(Extracted records Opens)

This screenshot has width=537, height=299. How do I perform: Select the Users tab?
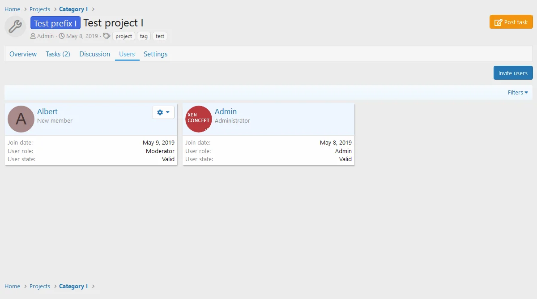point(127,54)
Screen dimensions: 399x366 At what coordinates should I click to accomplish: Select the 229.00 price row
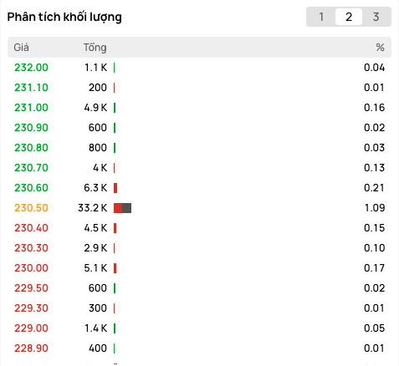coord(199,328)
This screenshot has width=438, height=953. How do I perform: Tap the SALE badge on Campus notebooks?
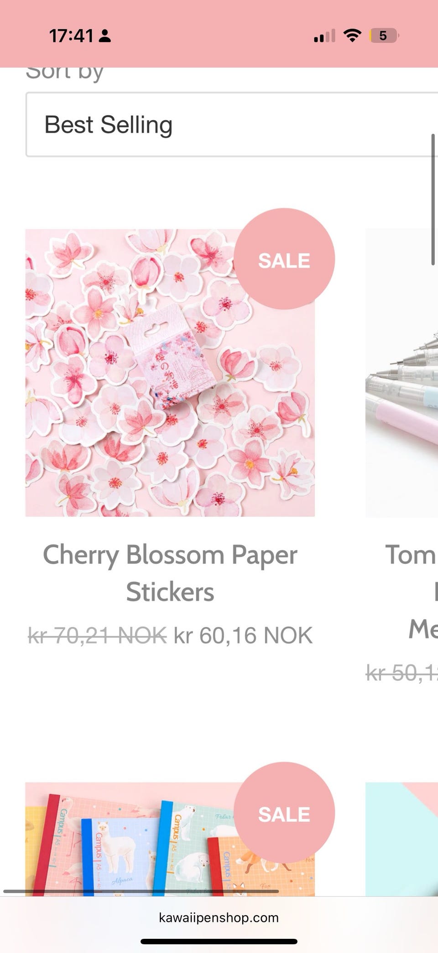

(Extracted records Closes)
(Extracted records Opens)

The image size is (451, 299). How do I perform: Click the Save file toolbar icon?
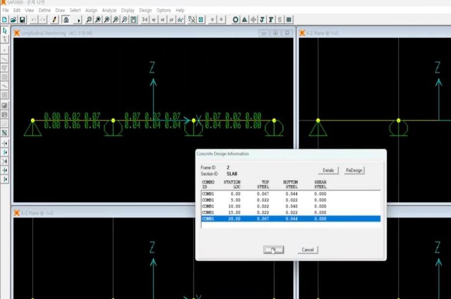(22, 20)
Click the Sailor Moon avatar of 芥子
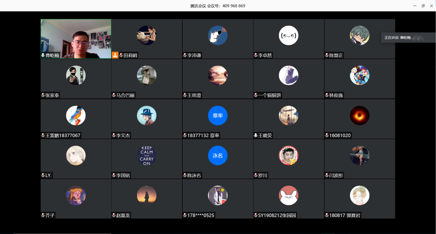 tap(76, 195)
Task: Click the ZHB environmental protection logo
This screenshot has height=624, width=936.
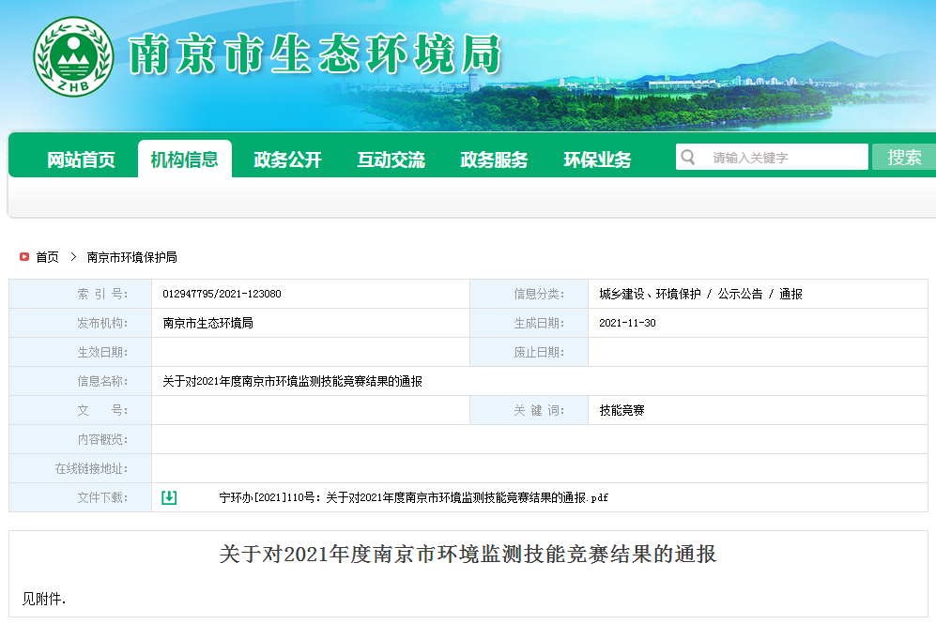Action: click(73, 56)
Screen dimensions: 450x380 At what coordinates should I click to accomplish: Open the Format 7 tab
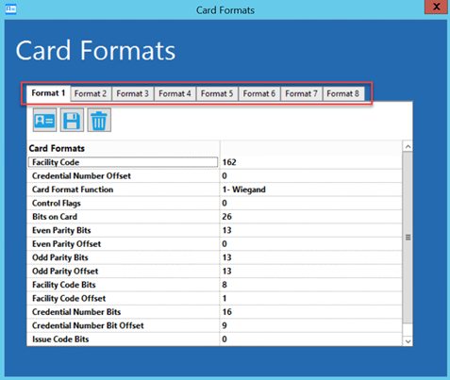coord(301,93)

(Extracted records Closes)
(Extracted records Opens)

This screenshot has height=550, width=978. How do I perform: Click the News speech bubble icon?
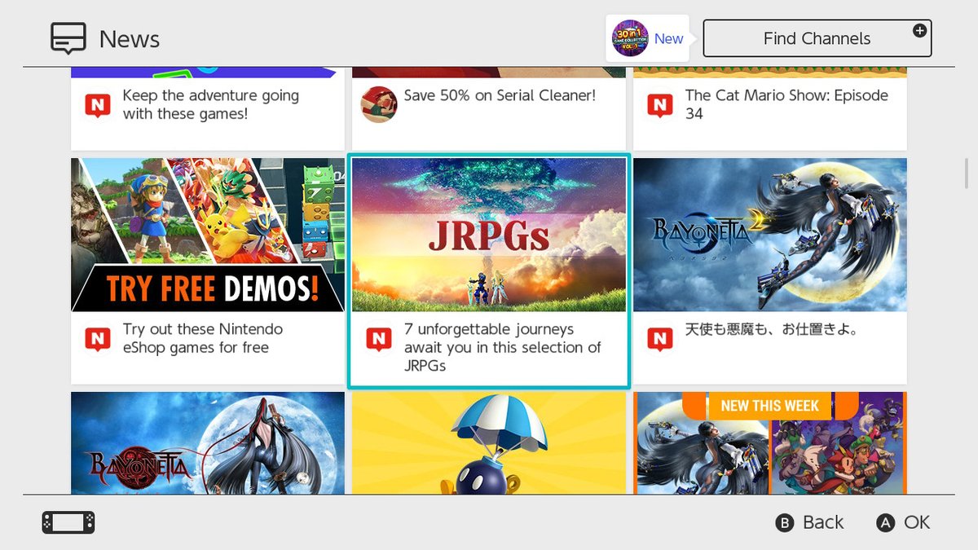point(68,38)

(Extracted records Closes)

Exercise requirements — For the data above, set down exactly the lines from the line with "This screenshot has width=537, height=299." to the line with "This screenshot has width=438, height=953.", both included, leaving pictures out.

Finished task —
This screenshot has width=537, height=299. How do I perform: Select the Users tab?
point(127,54)
Screen dimensions: 399x366 At what coordinates should I click to accomplish: Select the 229.00 price row
coord(199,328)
This screenshot has width=438, height=953. How do I perform: Tap the SALE badge on Campus notebooks?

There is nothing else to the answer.